Ancora oggi è seguito da uno psichiatra e assume psicofarmaci. Ma che cosa successe in realtà? Il signore non aveva fatto nulla di male, il suo comportamento non aveva arrecato sofferenza né a se stesso né ad altri, e se la moglie l'avesse affiancato affettuosamente, se l'avesse aiutato ad assimilare coscientemente il suo gesto, anziché temerne la vergogna e la condanna sociale, forse si sarebbe evitato un altro caso di patologia psichica. Si sarebbe strappato quell'uomo al dominio della malattia, e lo si sarebbe giustamente riconsegnato ai significati di un'esistenza più piena, più profonda e spirituale.

A questo proposito lo storico dell'arte tedesco Wilhelm Worringer nel suo bellissimo libretto Astrazione ed empatia sosteneva che la vera arte, così come la vera religione, nasce per soddisfare profondi bisogni psichici.

La vera arte ha soddisfatto in ogni tempo una profonda esigenza psichica; non così l'impulso puramente imitativo, il piacere superficiale di riprodurre il modello della natura. In base a questa concezione il valore di un'opera d'arte, ciò che noi chiamiamo la sua bellezza, consiste nella sua facoltà di suscitare felicità1.

Ed era questo che evidentemente il signore aveva cercato recandosi presso la tomba della madre, il soddisfacimento di una profonda esigenza psichica. Come l'arte puramente imitativa non può lenire l'affanno di un animo assetato di significati più profondi, allo stesso modo, molto probabilmente, i rituali stereotipi del culto cattolico non sono più in grado di soddisfare la sete spirituale delle persone. Recandosi presso la tomba della madre, e scavando la terra tutto intorno alla lapide, quell'uomo aveva potuto accedere a una gestualità forte, slegata dalla quotidianità, che forse l'aveva aiutato ad appagare il suo bisogno di trascendenza.

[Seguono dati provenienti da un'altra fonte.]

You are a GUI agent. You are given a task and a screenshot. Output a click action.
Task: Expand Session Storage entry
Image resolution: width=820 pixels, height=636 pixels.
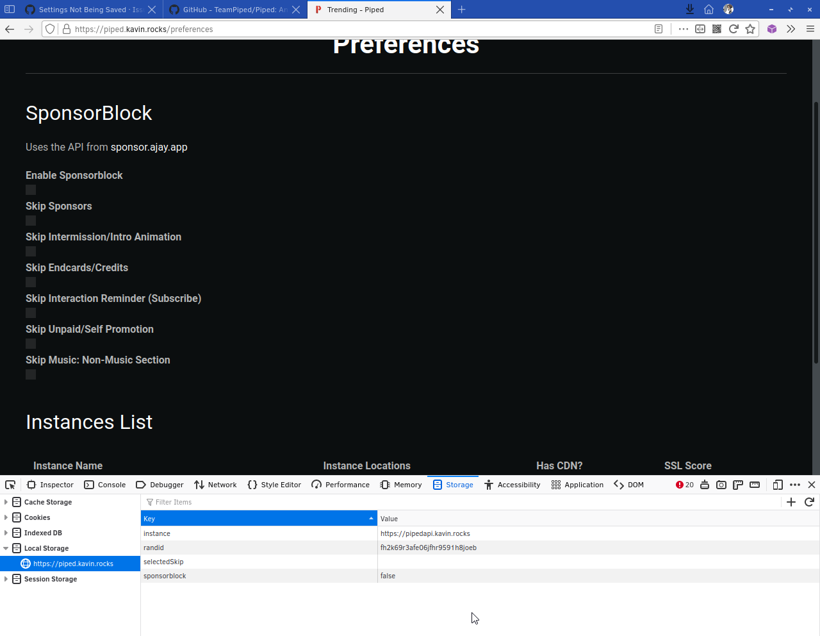pyautogui.click(x=6, y=579)
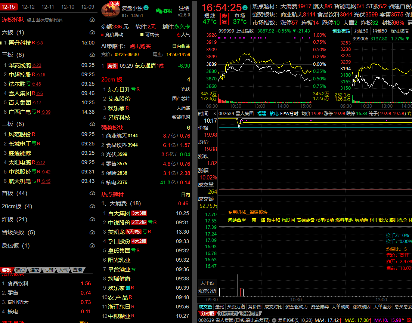Click the cloud download icon beside 六板
The image size is (412, 323).
point(92,33)
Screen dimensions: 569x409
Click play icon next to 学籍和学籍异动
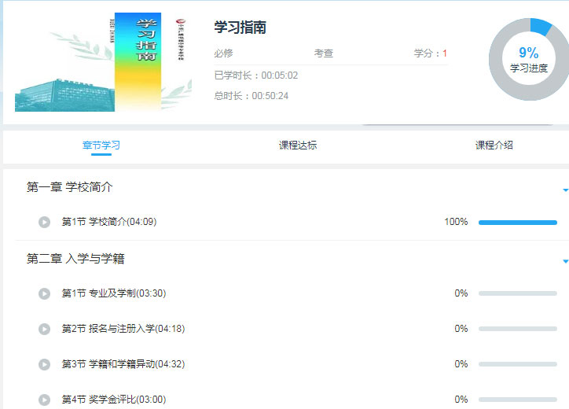click(x=45, y=364)
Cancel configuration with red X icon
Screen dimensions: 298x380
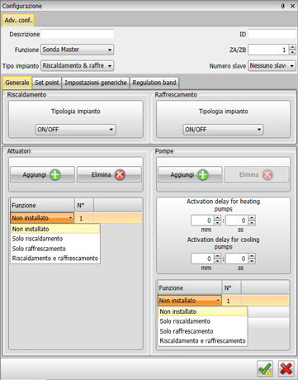tap(286, 368)
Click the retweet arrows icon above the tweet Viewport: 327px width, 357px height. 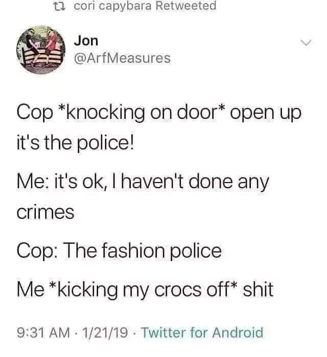point(59,6)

Se un gesto fuori dal comune, originale, eccentrico è compiuto da una persona insignita di una qualche forma di autorità – economica, politica, ecclesiastica, artistica, ecc. – allora gode di prestigio e di rispetto, ed è suscettibile di diventare arte, o culto, o religione. Al contrario, se viene compiuto da una persona priva di potere, viene additato, punito, chiamato “follia”, sintomo di una malattia mentale.

I funzionari del culto cattolico si arrogano il diritto e il monopolio del “commercio” col divino, discorrono della natura di Dio, offrono ad altri uomini dischi di pane azzimo sostenendo che si tratti del corpo di Cristo, stilano decaloghi etici di dubbia moralità, ecc. Sebbene molto raramente siano le persone più adeguate ad appagare la sete spirituale dei credenti, sono tuttavia figure rispettate che godono di un grande potere. Invece il signore che si è fatto sacerdote del proprio regno interiore, che ha tracciato con gesti potenti il legame tra mondo dei vivi e mondo dei morti, tra l'al di qua e l'aldilà, si è arreso, ha chinato il capo, ha accettato di essere malato e di essere trattato con psicofarmaci, con grave smacco per il suo orgoglio e per la sua integrità personale. L'unica cosa che si sarebbe dovuta prescrivere a quel signore non era una cura di psicofarmaci, ma un'alta dose di orgoglio e fiducia in se stesso.

(Estratto da: La variabile umana, Eleuthera, 2019. Per gentile concessione della casa editrice)

1 Wilhelm Worringer, Astrazione ed empatia, Einaudi, Torino, 2008, p. 67.